From the records below, pull each line that has "computer".

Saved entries

▼▼▼

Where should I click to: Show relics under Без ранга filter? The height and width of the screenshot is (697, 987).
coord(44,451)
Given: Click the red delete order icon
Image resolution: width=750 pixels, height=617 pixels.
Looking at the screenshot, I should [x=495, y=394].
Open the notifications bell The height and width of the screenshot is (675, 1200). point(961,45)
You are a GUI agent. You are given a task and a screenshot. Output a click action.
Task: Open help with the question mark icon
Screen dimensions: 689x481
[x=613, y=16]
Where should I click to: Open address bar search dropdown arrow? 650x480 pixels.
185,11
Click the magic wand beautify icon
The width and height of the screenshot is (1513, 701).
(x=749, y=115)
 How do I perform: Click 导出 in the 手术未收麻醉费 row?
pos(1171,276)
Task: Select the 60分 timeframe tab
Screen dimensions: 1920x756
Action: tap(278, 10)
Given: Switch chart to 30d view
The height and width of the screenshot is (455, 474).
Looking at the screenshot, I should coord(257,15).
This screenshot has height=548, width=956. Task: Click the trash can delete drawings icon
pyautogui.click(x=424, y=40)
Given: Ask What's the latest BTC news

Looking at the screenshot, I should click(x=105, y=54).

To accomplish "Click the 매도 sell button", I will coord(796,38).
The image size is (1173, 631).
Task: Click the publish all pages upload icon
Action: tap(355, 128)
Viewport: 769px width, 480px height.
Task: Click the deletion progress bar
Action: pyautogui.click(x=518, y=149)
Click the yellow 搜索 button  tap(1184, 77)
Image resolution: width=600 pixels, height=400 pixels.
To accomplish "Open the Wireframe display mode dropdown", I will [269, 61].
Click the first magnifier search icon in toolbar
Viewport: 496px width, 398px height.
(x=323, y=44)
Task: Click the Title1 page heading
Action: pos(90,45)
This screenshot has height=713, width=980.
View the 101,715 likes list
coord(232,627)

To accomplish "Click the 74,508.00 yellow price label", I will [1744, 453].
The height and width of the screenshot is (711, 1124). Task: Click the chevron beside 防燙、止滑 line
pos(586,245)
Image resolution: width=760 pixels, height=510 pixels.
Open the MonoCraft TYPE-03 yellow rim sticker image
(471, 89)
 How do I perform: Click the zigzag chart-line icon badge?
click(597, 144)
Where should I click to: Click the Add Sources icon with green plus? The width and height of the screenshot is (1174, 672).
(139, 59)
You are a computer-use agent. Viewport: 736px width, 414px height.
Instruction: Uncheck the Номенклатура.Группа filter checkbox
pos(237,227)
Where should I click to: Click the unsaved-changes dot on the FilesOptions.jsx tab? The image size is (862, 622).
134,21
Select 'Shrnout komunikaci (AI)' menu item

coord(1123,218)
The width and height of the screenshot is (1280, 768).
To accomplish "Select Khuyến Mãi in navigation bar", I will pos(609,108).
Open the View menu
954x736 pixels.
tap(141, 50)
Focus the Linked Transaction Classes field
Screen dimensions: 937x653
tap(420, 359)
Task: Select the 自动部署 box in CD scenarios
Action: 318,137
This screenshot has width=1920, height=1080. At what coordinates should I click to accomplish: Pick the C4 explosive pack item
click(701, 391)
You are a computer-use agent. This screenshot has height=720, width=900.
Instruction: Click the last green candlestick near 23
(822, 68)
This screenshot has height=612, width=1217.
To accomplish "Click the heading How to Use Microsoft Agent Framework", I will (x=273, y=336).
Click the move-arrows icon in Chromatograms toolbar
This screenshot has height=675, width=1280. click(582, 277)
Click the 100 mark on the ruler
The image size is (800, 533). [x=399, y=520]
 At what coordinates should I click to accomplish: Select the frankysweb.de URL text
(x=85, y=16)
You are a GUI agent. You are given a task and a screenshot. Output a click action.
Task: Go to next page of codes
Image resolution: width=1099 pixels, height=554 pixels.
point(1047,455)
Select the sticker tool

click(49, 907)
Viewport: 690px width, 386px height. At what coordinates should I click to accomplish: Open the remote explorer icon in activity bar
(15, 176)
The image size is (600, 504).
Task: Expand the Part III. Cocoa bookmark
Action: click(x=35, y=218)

▲▲▲

[Answer]
You are a computer-use agent. Viewport: 736px width, 414px height.
You are a computer-use agent. This screenshot has height=720, width=900.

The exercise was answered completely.